Swap "pink" for "red" in the material, covering everything from the line containing "Task: Click star for New Pickup Or Drop-off" down to the line containing "Looking at the screenshot, I should point(102,176).". Write out only those lines again, with everything else left as it is.

Entries for locating text and elements
══════
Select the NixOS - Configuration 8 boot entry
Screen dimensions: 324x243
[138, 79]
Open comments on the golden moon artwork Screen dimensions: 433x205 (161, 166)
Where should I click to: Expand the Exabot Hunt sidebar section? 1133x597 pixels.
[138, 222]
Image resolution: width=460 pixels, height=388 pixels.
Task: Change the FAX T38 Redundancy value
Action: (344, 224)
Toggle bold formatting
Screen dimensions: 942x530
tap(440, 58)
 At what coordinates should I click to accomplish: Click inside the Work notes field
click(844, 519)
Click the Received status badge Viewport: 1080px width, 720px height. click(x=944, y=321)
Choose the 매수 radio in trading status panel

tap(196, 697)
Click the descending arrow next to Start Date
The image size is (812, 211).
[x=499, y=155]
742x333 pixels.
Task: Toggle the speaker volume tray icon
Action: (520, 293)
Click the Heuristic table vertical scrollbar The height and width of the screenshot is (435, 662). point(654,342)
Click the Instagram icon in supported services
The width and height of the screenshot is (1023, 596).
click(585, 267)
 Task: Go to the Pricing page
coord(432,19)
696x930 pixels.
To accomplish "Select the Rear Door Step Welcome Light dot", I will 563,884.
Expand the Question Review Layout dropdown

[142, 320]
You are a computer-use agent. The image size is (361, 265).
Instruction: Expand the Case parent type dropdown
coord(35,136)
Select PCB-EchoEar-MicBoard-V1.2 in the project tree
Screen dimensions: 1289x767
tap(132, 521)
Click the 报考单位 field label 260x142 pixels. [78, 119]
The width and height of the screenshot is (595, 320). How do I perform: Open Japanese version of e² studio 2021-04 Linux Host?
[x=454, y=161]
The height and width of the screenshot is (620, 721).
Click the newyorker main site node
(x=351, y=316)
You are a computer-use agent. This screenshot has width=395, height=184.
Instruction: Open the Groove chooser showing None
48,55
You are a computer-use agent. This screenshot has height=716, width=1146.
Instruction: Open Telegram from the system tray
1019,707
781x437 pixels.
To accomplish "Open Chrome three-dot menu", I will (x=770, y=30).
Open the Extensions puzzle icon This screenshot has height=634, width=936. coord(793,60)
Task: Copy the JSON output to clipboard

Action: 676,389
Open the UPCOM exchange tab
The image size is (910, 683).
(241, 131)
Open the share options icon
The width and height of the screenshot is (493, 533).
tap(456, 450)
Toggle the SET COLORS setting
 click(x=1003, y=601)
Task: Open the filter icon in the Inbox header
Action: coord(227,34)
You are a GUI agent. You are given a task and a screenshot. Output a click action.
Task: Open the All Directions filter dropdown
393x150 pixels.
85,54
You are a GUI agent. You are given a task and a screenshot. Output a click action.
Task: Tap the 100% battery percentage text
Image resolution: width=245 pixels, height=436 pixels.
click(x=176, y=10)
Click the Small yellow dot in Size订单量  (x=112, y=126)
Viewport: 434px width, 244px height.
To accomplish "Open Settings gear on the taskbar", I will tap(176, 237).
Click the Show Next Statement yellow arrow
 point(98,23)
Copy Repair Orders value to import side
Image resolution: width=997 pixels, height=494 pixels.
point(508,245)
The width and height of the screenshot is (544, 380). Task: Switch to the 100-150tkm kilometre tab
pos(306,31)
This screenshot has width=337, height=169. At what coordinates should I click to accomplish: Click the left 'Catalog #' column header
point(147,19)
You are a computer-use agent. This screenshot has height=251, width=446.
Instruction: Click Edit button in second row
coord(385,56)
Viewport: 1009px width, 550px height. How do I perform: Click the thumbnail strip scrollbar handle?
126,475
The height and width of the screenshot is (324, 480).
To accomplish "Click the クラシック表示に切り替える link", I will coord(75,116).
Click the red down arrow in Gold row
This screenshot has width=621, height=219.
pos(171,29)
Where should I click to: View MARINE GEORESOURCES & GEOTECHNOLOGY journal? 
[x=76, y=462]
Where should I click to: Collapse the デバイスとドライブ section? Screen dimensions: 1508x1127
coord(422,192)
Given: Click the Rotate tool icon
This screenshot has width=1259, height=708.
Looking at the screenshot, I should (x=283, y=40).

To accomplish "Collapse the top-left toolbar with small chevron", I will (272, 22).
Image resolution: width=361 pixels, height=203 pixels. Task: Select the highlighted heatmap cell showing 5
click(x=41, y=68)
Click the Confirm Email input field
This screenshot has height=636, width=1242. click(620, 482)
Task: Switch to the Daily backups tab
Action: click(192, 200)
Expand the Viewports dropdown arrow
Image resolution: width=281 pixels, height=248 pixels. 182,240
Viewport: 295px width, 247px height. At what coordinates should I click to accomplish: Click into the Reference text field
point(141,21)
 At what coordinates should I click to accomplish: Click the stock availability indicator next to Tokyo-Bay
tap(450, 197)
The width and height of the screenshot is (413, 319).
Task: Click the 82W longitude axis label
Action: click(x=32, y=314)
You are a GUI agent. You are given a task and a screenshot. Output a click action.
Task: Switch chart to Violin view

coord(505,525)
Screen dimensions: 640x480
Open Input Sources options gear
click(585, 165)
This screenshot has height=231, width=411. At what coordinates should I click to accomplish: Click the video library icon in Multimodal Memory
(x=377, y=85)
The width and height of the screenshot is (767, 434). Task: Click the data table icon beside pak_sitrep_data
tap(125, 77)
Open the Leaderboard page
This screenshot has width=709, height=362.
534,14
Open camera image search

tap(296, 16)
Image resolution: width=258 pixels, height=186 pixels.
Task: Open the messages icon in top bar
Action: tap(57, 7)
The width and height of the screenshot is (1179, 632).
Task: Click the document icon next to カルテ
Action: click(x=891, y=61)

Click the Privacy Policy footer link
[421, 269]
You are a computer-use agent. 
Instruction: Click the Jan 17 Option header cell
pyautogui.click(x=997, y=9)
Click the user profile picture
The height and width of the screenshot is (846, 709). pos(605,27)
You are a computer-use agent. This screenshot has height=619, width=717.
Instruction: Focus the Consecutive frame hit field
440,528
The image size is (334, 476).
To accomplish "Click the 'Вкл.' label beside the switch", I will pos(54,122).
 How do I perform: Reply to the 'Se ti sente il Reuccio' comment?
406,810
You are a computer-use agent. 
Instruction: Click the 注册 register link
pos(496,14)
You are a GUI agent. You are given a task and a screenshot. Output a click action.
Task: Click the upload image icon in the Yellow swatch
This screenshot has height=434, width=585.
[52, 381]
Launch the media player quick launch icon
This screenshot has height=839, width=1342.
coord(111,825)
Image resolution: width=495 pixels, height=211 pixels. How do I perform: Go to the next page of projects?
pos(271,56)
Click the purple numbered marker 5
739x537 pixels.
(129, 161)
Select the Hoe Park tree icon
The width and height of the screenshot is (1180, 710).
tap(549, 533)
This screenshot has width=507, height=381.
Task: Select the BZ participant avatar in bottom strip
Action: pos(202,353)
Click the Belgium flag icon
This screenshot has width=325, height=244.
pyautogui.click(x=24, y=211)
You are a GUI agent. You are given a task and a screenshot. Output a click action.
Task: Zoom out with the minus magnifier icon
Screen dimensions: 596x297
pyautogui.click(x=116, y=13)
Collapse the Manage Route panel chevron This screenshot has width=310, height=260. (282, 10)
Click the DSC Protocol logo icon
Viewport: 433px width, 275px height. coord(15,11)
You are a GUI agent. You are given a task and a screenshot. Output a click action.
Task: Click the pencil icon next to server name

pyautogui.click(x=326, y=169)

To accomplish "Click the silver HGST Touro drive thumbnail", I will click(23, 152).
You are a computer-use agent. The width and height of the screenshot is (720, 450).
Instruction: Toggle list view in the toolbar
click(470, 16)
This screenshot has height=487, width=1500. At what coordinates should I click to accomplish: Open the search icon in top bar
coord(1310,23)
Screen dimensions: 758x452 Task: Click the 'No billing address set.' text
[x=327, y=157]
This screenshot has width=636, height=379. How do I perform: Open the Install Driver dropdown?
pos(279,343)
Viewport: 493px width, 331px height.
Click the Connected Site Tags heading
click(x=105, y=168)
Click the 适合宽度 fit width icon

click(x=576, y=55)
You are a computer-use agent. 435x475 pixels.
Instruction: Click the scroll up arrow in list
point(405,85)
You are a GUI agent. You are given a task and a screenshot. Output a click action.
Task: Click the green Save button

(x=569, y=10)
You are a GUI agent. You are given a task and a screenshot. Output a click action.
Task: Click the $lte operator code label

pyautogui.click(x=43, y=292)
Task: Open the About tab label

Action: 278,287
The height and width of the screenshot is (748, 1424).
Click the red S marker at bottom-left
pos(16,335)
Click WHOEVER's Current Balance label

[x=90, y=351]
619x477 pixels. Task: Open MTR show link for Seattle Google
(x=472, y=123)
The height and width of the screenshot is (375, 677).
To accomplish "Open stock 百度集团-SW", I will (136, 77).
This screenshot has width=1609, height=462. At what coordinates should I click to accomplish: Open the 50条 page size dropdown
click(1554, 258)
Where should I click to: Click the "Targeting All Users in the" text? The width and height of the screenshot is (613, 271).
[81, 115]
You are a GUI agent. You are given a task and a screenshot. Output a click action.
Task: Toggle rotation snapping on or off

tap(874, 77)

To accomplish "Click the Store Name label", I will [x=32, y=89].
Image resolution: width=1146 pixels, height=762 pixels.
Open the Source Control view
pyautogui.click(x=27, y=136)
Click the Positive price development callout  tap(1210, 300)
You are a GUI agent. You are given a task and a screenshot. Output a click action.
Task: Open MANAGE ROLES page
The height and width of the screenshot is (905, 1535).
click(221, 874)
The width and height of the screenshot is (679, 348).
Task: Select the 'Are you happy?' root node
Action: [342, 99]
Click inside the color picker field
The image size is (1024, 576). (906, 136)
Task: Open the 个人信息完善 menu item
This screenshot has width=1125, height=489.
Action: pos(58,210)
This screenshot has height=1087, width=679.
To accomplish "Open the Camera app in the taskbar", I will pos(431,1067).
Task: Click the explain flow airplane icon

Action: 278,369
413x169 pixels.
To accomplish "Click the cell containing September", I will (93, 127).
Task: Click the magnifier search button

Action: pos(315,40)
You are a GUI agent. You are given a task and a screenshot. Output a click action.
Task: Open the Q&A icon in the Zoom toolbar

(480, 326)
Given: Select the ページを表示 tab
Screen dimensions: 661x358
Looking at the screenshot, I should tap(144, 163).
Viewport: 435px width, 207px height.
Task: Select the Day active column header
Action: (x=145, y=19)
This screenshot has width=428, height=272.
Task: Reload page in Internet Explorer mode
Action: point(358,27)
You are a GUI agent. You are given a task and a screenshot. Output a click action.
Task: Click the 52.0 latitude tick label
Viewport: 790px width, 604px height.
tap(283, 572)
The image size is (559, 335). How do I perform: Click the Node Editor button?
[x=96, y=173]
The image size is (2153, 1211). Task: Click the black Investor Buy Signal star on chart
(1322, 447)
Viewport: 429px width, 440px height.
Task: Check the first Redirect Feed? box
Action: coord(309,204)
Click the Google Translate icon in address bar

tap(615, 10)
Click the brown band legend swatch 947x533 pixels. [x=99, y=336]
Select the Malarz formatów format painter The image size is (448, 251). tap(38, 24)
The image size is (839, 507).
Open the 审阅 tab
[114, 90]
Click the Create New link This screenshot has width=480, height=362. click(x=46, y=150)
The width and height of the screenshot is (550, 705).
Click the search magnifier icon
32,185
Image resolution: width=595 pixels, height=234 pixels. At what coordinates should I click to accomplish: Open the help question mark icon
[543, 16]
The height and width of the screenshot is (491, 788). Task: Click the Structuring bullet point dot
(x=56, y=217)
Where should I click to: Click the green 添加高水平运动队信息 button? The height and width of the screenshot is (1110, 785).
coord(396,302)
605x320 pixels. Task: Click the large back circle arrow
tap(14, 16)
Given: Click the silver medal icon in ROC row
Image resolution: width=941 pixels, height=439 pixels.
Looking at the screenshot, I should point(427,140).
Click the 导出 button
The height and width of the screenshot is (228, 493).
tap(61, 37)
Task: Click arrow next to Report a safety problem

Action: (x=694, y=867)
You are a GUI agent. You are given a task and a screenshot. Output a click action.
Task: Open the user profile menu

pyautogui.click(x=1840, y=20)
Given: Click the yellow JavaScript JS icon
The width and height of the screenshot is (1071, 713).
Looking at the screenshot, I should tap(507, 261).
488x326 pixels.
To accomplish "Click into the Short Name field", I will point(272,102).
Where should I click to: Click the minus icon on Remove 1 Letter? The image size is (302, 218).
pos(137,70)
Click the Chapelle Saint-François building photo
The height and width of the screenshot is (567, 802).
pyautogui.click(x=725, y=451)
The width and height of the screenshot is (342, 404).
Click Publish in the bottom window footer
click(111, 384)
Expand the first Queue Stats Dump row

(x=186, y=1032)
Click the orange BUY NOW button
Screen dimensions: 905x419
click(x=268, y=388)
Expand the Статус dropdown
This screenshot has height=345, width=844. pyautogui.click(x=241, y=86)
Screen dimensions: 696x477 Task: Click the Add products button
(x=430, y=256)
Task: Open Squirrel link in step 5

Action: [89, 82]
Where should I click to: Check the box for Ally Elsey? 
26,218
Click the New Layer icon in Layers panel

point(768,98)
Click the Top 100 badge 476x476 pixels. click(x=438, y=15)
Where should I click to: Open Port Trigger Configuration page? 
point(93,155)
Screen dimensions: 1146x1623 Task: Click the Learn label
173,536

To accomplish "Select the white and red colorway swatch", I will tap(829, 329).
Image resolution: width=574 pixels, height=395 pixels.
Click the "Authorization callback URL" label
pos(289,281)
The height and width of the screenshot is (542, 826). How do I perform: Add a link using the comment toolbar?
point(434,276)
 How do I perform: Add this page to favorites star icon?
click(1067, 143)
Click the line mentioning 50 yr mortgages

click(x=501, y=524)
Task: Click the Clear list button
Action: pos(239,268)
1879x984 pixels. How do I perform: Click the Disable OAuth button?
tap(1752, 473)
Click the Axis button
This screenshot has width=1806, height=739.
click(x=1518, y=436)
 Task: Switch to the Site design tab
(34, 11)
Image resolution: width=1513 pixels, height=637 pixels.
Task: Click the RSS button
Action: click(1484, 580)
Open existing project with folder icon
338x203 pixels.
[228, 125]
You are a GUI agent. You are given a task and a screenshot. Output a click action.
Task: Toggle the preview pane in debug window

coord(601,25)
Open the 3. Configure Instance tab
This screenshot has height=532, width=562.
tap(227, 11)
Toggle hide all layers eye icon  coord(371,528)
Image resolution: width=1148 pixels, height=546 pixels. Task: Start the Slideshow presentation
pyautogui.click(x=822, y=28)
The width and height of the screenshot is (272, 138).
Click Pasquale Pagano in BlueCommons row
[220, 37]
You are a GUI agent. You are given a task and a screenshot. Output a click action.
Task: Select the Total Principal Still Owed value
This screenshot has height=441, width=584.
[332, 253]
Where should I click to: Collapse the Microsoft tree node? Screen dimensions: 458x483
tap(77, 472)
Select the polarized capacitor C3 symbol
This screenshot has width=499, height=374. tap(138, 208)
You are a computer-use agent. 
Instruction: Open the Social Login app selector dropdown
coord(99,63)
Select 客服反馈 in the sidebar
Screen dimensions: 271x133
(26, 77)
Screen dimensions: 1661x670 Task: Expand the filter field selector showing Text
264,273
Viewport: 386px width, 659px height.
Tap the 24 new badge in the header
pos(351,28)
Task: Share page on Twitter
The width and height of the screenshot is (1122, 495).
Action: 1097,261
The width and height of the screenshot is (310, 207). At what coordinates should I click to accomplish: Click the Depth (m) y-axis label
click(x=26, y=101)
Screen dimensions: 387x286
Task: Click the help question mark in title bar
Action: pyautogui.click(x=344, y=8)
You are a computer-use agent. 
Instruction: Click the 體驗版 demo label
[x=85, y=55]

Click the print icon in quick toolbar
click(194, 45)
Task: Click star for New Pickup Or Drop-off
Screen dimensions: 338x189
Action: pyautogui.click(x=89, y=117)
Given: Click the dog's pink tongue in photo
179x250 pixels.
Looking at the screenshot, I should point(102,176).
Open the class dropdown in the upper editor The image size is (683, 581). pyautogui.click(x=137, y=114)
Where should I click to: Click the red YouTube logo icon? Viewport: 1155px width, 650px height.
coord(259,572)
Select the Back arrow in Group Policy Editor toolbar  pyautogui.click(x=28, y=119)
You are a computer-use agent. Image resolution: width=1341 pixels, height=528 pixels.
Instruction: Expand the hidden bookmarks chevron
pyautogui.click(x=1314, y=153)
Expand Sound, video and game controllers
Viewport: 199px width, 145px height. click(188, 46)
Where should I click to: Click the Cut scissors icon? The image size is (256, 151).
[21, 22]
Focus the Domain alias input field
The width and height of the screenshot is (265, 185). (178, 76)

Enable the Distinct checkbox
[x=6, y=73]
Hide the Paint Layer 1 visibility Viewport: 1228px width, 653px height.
══════
• **Task answer**:
Task: Click star for New Pickup Or Drop-off
Screen dimensions: 338x189
Action: pyautogui.click(x=89, y=117)
Given: Click the dog's red tongue in photo
179x250 pixels.
Looking at the screenshot, I should point(102,176).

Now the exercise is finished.